Unusual Features: The distribution for Country A has one high outlier, a car with a gas mileage of approximately 38 mpg. There are no outliers shown for the Country B distribution.

Part B: Mean vs. Median for Country A

For the distribution of gas mileage for Country A, one would expect the mean to be greater than the median.

Justification: The distribution of gas mileage for Country A is skewed to the right. This skewness is evident from the boxplot and is heavily influenced by the high outlier at approximately 38 mpg. In a right-skewed distribution, the mean is pulled toward the long tail (the higher values), making it greater than the median.

Part C: The Combined Data Set

i. What is the range of the combined data set?

The range of the combined data set is 26 mpg.

Justification: The range is calculated as the maximum value minus the minimum value for the entire combined data set.
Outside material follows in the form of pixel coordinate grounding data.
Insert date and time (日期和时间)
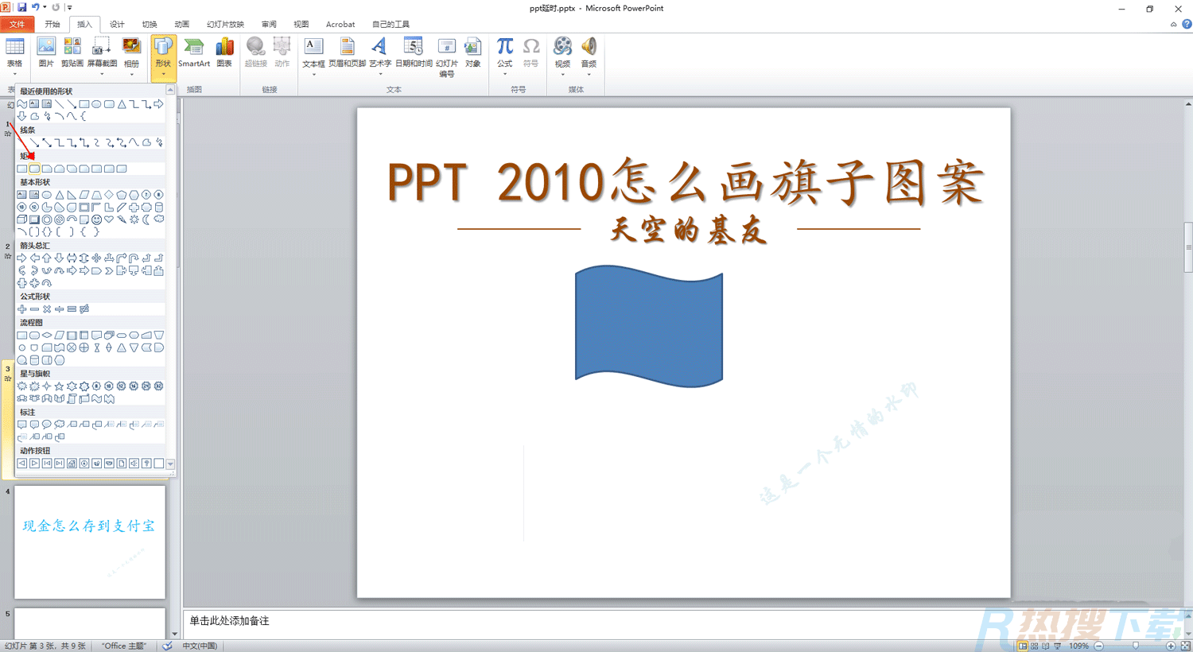Viewport: 1193px width, 652px height. (413, 53)
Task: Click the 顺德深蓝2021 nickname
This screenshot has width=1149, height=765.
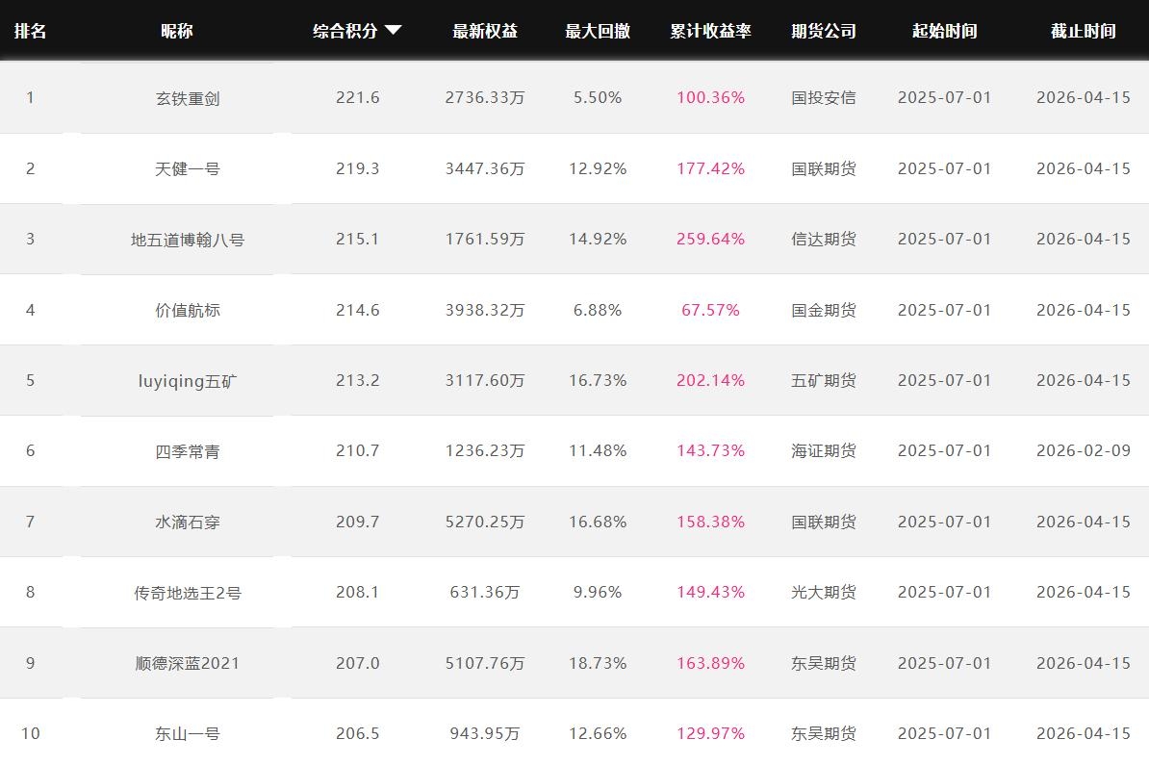Action: (x=188, y=663)
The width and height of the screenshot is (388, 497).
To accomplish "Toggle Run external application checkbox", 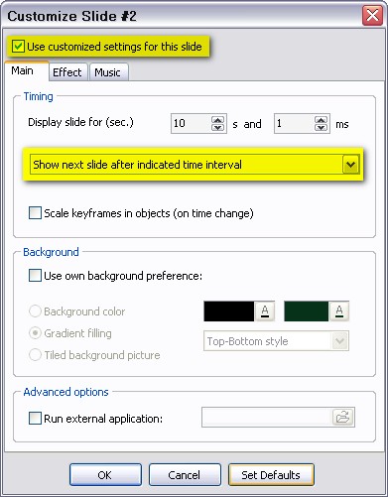I will click(35, 418).
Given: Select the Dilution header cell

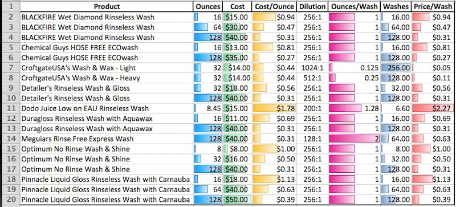Looking at the screenshot, I should [312, 6].
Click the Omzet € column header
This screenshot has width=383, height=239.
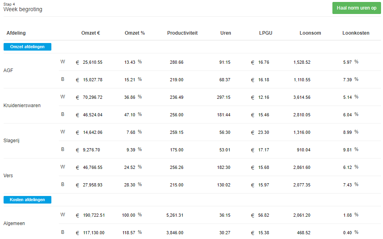[91, 33]

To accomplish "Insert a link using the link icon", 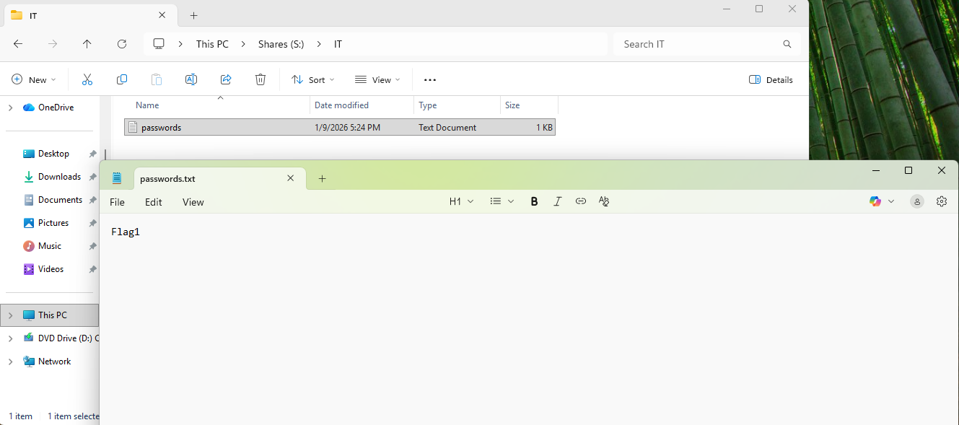I will pyautogui.click(x=581, y=202).
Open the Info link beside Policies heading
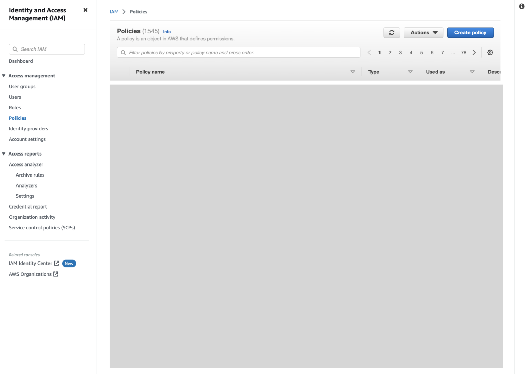 pyautogui.click(x=167, y=31)
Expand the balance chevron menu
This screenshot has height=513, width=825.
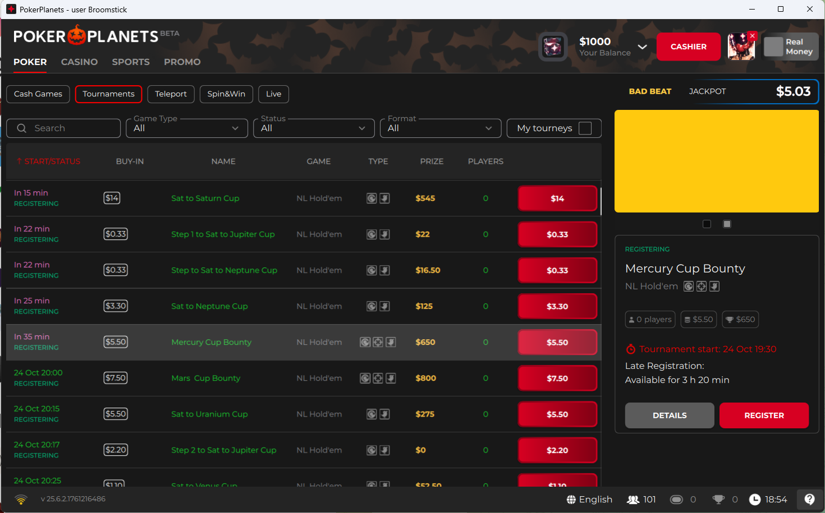643,47
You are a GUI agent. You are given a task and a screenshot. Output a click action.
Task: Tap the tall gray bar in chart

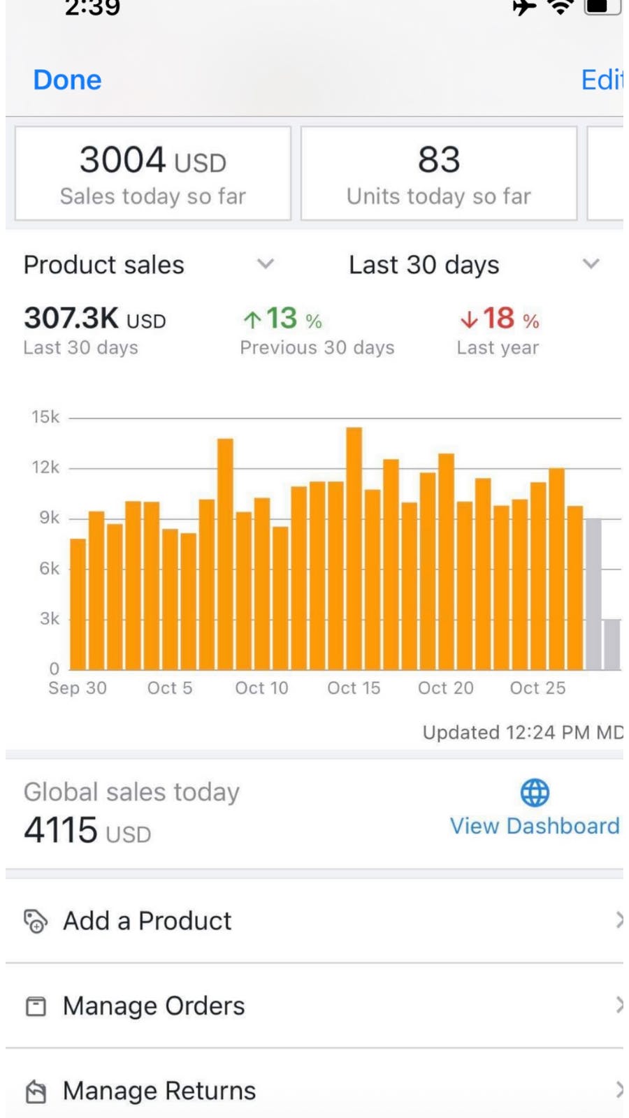[x=593, y=594]
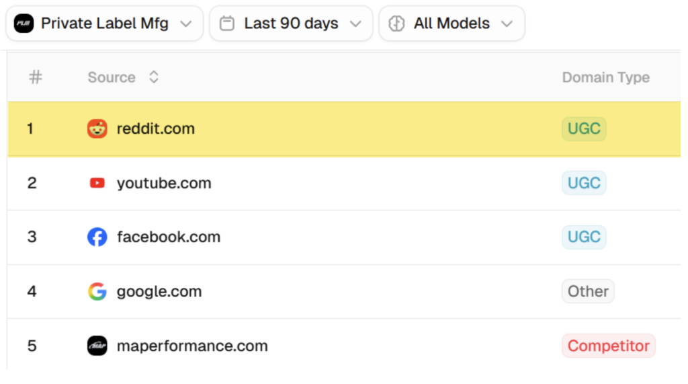Open the youtube.com source link

click(x=164, y=183)
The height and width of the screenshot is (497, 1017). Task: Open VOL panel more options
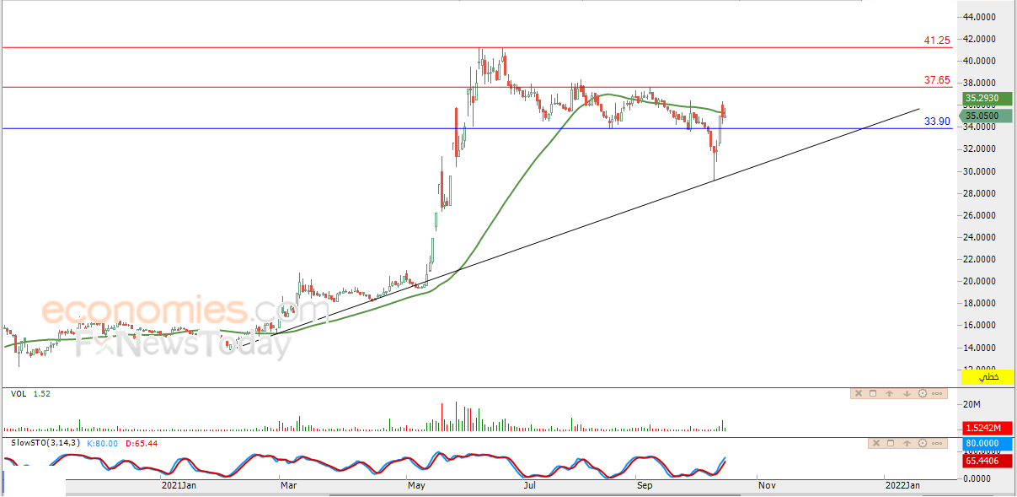coord(937,393)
The overall maximum value is the maximum from Country B, which is approximately 40 mpg.
The overall minimum value is the minimum from Country A, which is approximately 14 mpg.
Combined Range = 40 mpg - 14 mpg = 26 mpg.

ii. What is a possible value of the median of the combined data set?

A possible value for the median of the combined data set is 24.5 mpg. (Any value between 24 and 25 is acceptable with proper justification).

Justification: There are 100 cars from Country A and 100 cars from Country B, for a total of 200 cars in the combined data set. The median will be the average of the 100th and 101st values when all 200 mileages are sorted in increasing order.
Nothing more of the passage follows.